(map of THE ORPHAN ISLAND)
An interesting thing happened today. A friend told me this story:
She (we’ll call her Arabella) was in a library, and she mentioned my name.
The librarian was familiar with my books, and complimentary, but she commented, as a side note, that I spend a LOT of time on Twitter. She wondered aloud if perhaps the quality of an author’s work goes down when they’re online all the time.
Arabella, being a very good friend, emphatically disagreed, and said she’d read my new book, and loved it, etc. etc.
But…
This librarian raises a good point. And I wonder what you think about it.
I’d like to start by saying that I try to divide my “writing time” from my online time. That when I’m in and out of Twitter (and you can see me there) I’m NOT typically at work.
This summer, for instance, I’ve been Skyping and Tweeting and Facebooking even more than usual, because I’ve had no childcare, NONE, and so I haven’t been writing at all. Except in very early morning hours, now and again, before everyone wakes up. I’m not working on a novel. I’m on vacation. And while the kids play Lego, and while the popsicles freeze, I tweet.
Usually I use a program that block me from the web for three or four hour stretches, to insure I don’t break the rules I’ve set for myself.
I’d also like to add that the book I’ve written that most people consider my strongest, Bigger than a Bread Box, was written within the Twitter bubble. And the book most people consider my weakest, Up and Down the Scratchy Mountains, was written before the advent of social media. Hardly a controlled experiment, but it’s something to mull.
But all that said, I’m absolutely addicted to social media. I can feel the addiction, whenever I’m typing. Arabella likened this addiction to a sugar addiction, when we were talking about it, and I think that’s right. The web IS a distraction. I lose focus because of it. It’s much harder than it used to be to dive into my work in a totally absorbing breathless way. And I miss that feeling of disappearing into the story for hours and coming up for air. I do.

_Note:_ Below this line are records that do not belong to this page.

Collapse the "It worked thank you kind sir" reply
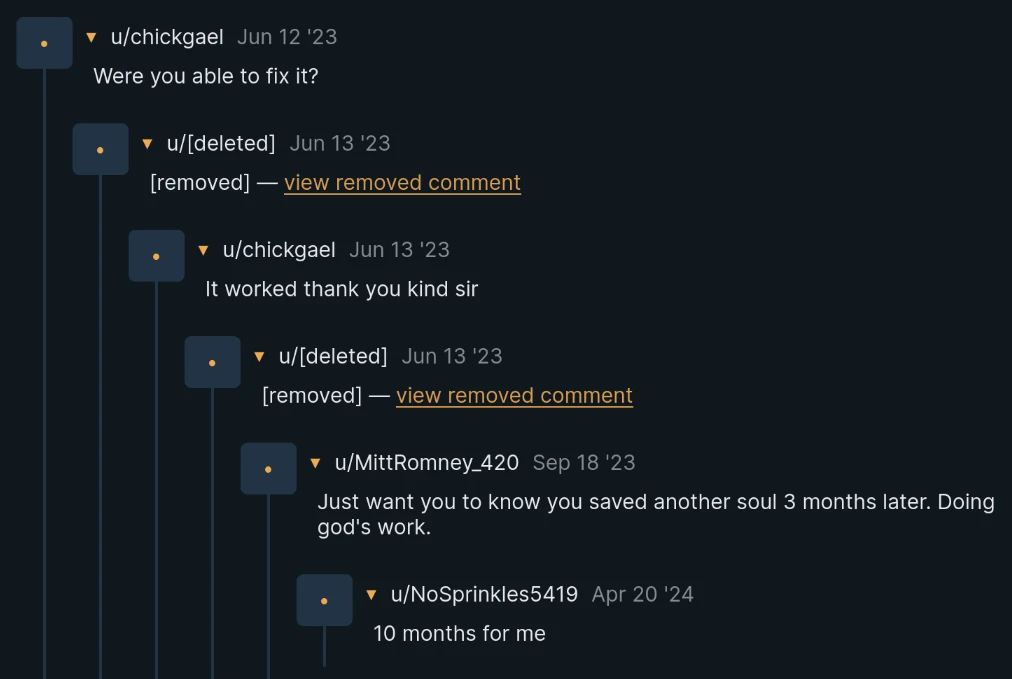Image resolution: width=1012 pixels, height=679 pixels. [x=203, y=250]
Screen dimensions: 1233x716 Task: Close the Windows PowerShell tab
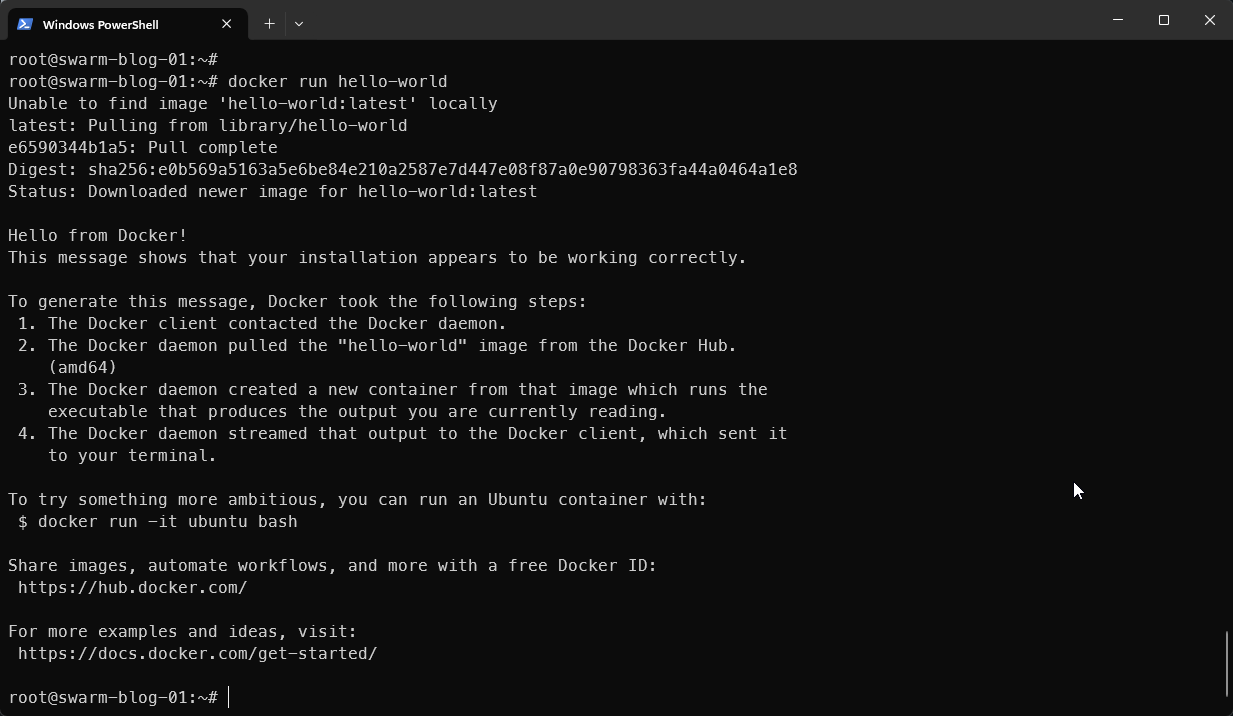click(x=227, y=24)
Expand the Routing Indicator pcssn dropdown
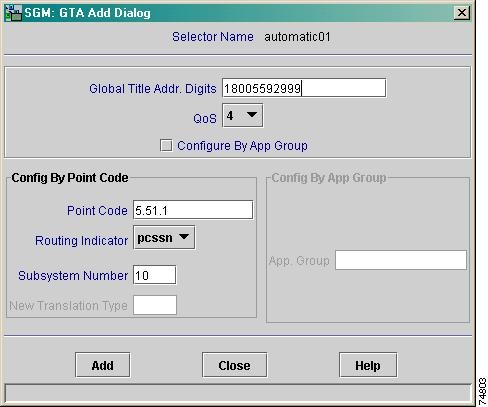The height and width of the screenshot is (407, 488). [x=164, y=238]
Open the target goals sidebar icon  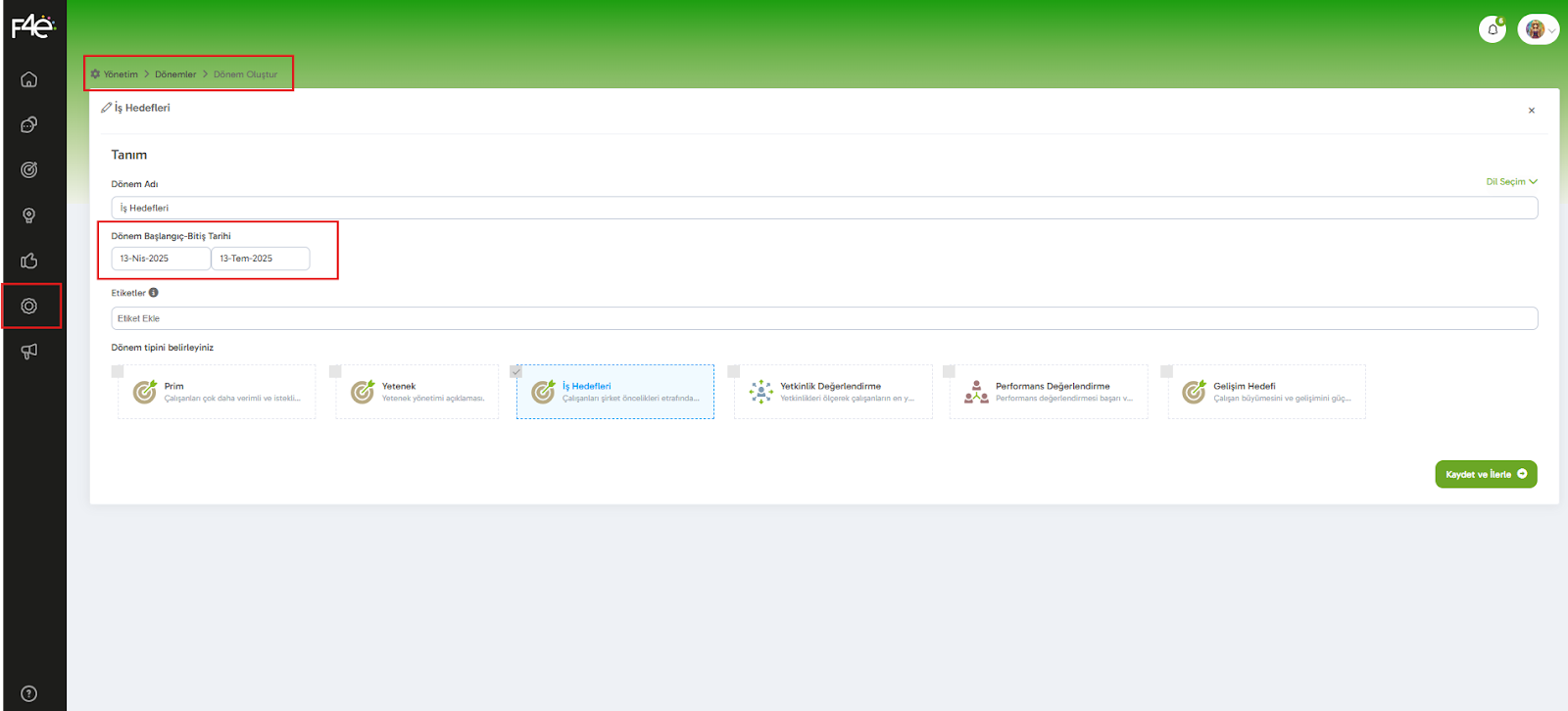tap(29, 170)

If the web isn’t affecting the quality of my work, it’s affecting my experience of work, my process. In much the same way it affects the experience of reading a book. Reading for 10 hours in bed on a Saturday is like visiting an island. Stopping for a break every 20 minutes while reading isn’t like that, is it?
This is why I’ve actually made a crazy decision about my new novel, The Orphan Island, which I’ve outlined, and am beginning work on next week.
I’m GOING BACK TO DEAD TREES. For real. I’ve painted the characters, with actual paint on actual paper. I’ve painted the island, and will continue to add to it. I have an outline, on paper, and scraps and bits of notes and dialogue, in a little box beside my bed. And today I acquired a stack of legal pads and three new mechanical pencils.
I will, in the end, type this book up. But not until I’ve written a draft of it, longhand.
So we’ll see. We’ll see what happens when I go totally offline as I write. If The Orphan Island is the best thing I’ve ever written, maybe that will tell me something. About slowness. About needing a bubble to write in. About solitude.
But I want to say that I don’t owe this decision to the librarian, or to Arabella. The timing of that conversation was only a coincidence. This is a decision I’ve been moving towards all year. Though I only made this promise to myself yesterday. After a fight with Lew, who was very upset to discover that he’s not allowed “screen time” during weekdays, now that summer is over.
“Why?” He asked me. “Why can’t I play Minecraft? And watch TV?”
“There’s nothing wrong with screens,” I told him. “Screens are fine, sometimes. But I want your brain to be able to do other kinds of work too. I want your brain to be happy when it isn’t looking at a screen. I want your brain to be enough for you, all on its own.”
So. Yeah. There we are.
I’ll still see you online, around. And you’ll see me. Because I’m an addict. But also because I think Twitter and Facebook can be amazing forces for good in the universe (just today a Facebook friend dropped off two donated snare drums for my kids’ school band, because I posted a need on Facebook). And because I’d miss my friends. And because, honestly, it’s something publishers expect. But when you do see me, I won’t be writing. Not at all. And when I’m writing, you won’t see me. Not even a little bit.
Not until I’ve written a book. A good one, I hope.